Adulthood 101: Budget and manage money more wisely
DetailsHits: 631 Budgeting is an issue that college students deal with daily — facing the decision between saving their money and going out with their newfound friends. College is a learning experience, both academic and practical. Students learn time management and ways to make their dollars count.
“Generally speaking, those who view college as the first four years of true adulthood do much better than those who view college as an opportunity to extend their adolescence for four years prior to entering the ‘real world,’” said David Dumpe, Kent State professor of finance.
For freshman college students, the first year is usually their first time away from family. Because of that, students should be more aware of their funds and try to save while still enjoying the college experience.
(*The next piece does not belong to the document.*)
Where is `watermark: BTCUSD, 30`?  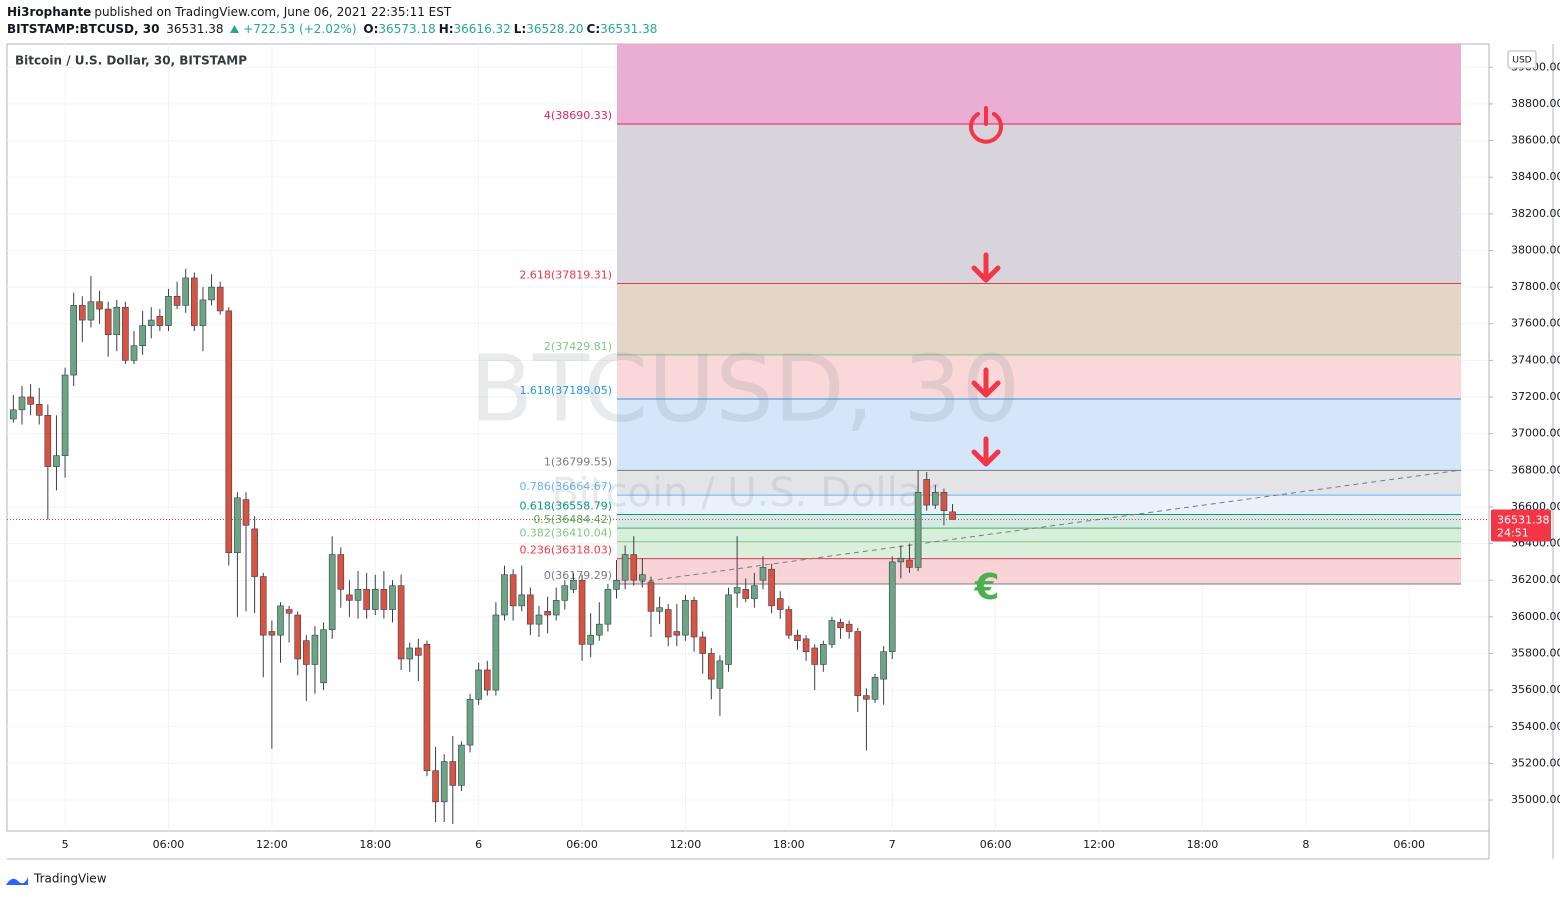 watermark: BTCUSD, 30 is located at coordinates (745, 388).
“Give yourself a limit as to how much you can spend each month. Any leftover money can rollover to the next month,” Lianne Dunaway, Kent State senior, said. “Use your meal plan as much as you can. Spending money on fast food can really add up, so eat on campus as much as possible.”
It’s easy to get caught up in the college life and forget the amount of funds available. However, Dumpe said it is important for students to maintain their accounts and manage their money wisely.
“Live within a budget. Know how much you will have. Plan to not spend more than that. Small items add up. A $1.80 beverage every weekday amounts to $135.00 over the course of the semester,” Dumpe said.
Students almost always have something going on in their social lives, but it is heavily advised to use the meal plan as much as possible to save money. “I used my meal plan for everything; I bought myself dinner and groceries with it,” said Kaitlyn Hartburg, Kent State sophomore.
Hartburg said the main thing she learned during her freshman year was to save change.
“You’d be surprised how much money you end up with,” Hartburg said.
Leslie Schurman, Kent State junior, said, “Watch the shopping. That bookstore can be tempting, but also expensive.”
Dumpe advised students to track their expenses on top of establishing a budget. If you don’t know where your money is going, it’s hard to control expenditures.
In The Girl’s Guide to Absolutely Everything, Melissa Kirsch recommended selling some unnecessary possessions to make a couple extra dollars. “When I don’t want clothes anymore I sell them on eBay,” Dunaway said. “Some stores won’t buy back a lot of clothes; people on eBay will buy anything that’s in good condition. I’ve gotten over $100 for ten shirts before.”